In the score, Berlioz wrote two quarter rests (each with a fermata) right after the first line that calls out to the absent lover, creating a haunting silence that emphasizes her “Absence.” Then, the speaker (literally) takes a breath to sing with a soft pianissimo in the piano accompaniment, before building into a crescendo on the third line of the poem: “The flower of my life is closed / Far (mezzo-forte) from your ruby smile (a resigned diminuendo and decrescendo at the end of the line).” With these dynamic markings, we follow the speaker’s emotional journey, mirroring those valleys and mountains in the third stanza of the poem.
The speaker’s agitation is written so organically in the music that it feels like we’re in his mind, a musical first-person narration. I’ll conclude with Berlioz’s ingenious final repetition of the first stanza. Unlike the two other times the first two words are sung, which start mezzo-forte, this last time the speaker calls out for his lover in a devastating pianississimo. He then sings “Like a flower far from the sun” so softly, as though finally realizing the lover is not coming back. The crescendo starts again in one last fit of restlessness, before the piece ends on a haunting piano.
I love this piece because I have felt these feelings before—and how utterly exquisite it is to find them so beautifully expressed.
While scholars are divided on the theory, some say Berlioz orchestrated “Absence” for his lover, Marie Recio, who would become his second wife. So, she did come back! I guess sometimes in real life things turn out better. That said, he was already married to someone else at the time… In fact, some argue that the music can be interpreted as a painful adieu to his first wife, Irish actress Harriet Smithson.
I’ll leave you with my favorite recording of “Absence,” which is the orchestral setting with the wonderful French singer Véronique Gens. I’ve had the immense privilege of seeing her live at the Théâtre des Champs-Elysées for a program of mélodies with orchestra some time back, and at a fantastic recital at the Musée d’Orsay of Reynaldo Hahn (we absolutely will have to discuss him at some point—and Véronique Gens, too!).
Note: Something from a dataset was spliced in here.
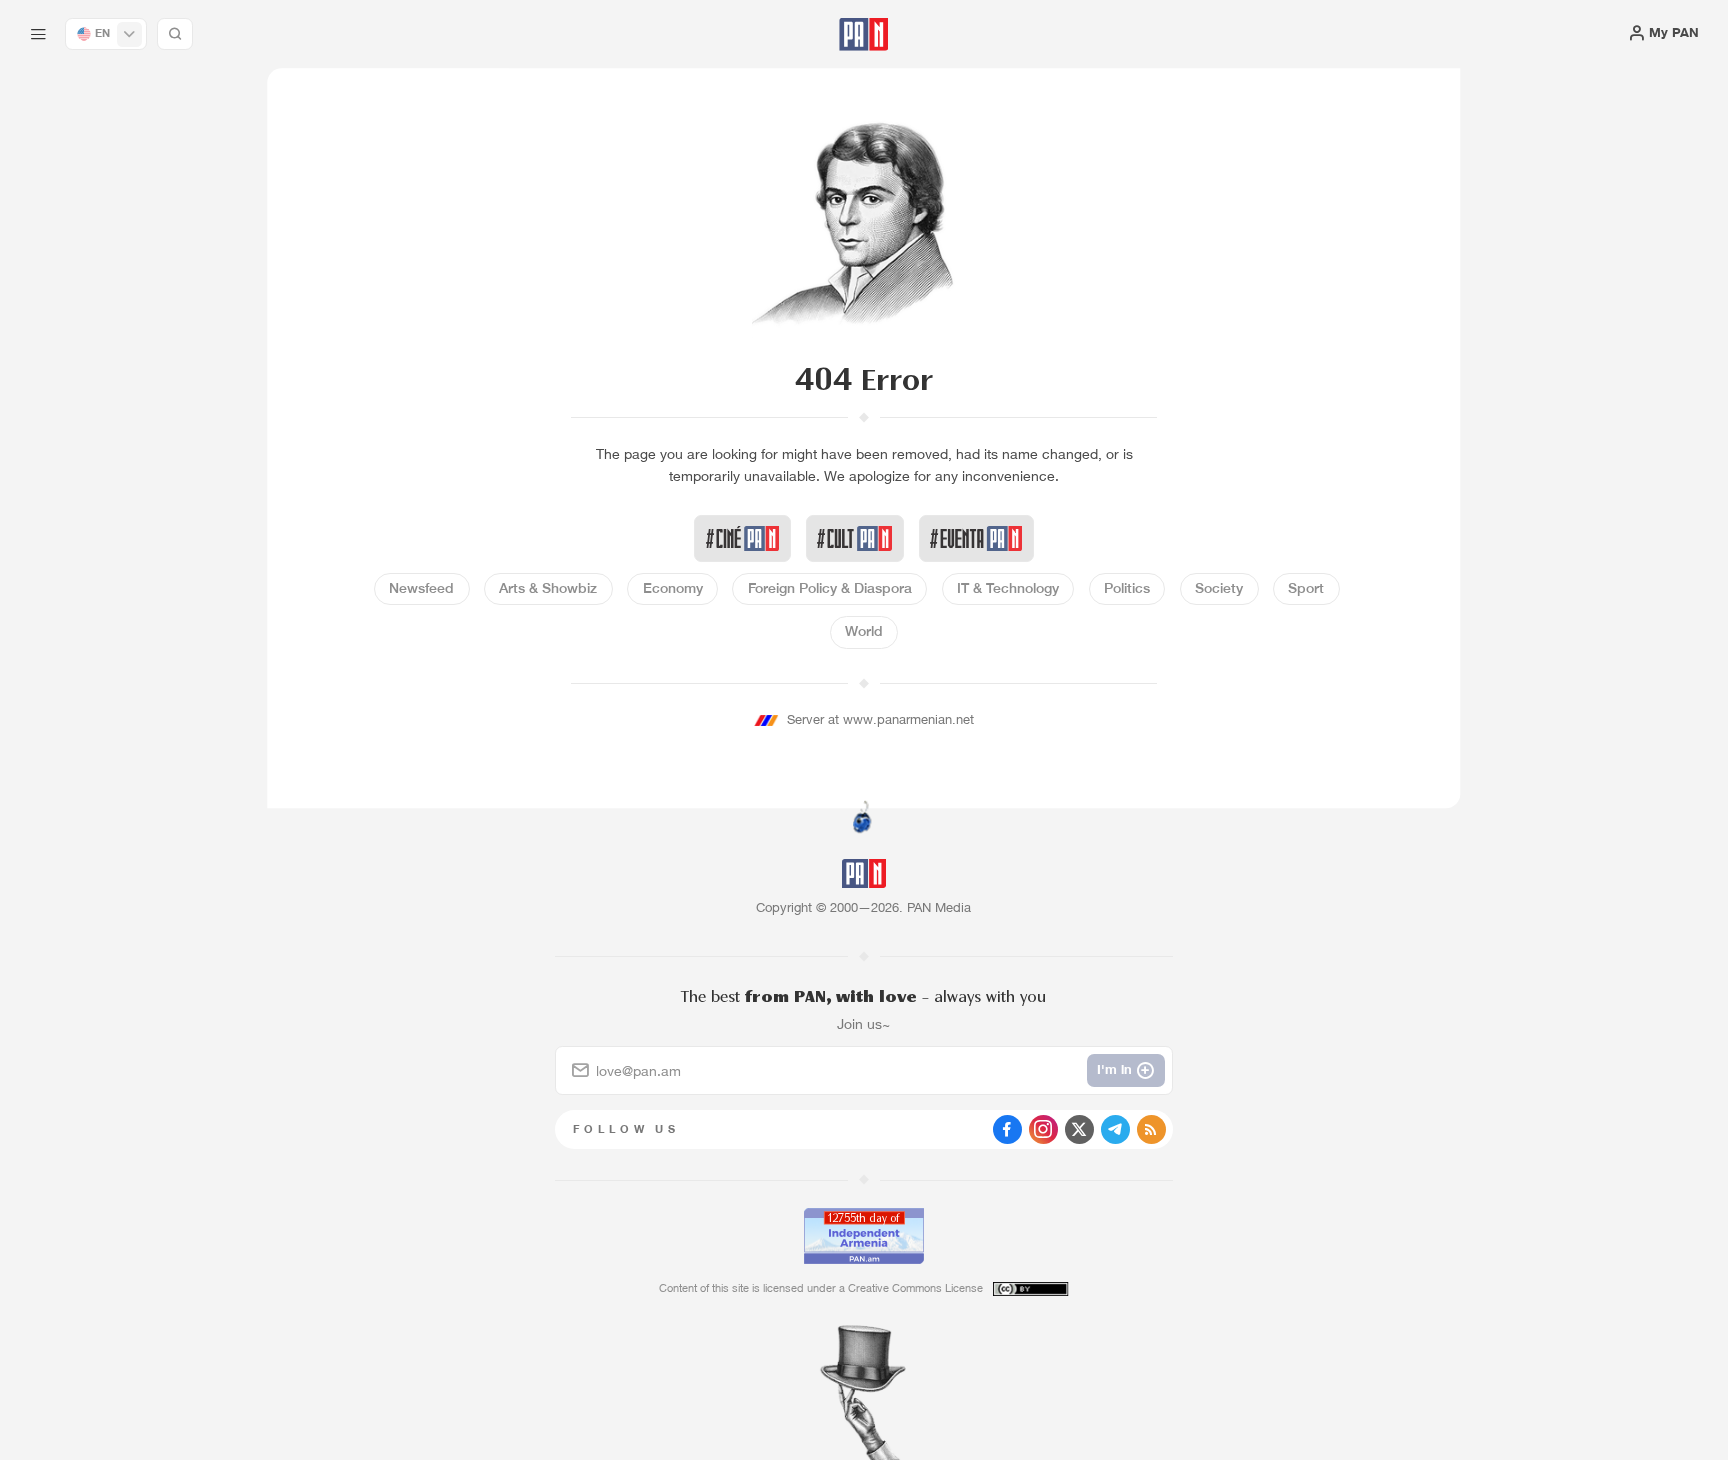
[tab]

Dear Salon Nouveau friends, what do you think of this piece? Of Berlioz, Gautier, Gens, Fuchs? I’d love to discuss.
Merci à tous, et à la prochaine !
Rachel
If you’re in Paris, I’ll be singing in a joint recital with a wonderfully talented baritone and pianist on June 7th and 9th. The group recital I organize, Un Voyage lyrique, will also be happening on June 21st. All performances are at Studio l’Accord Parfait in the 18e.
This is one of the first French art songs I ever listened to (and really liked). Berlioz's music is just beautiful!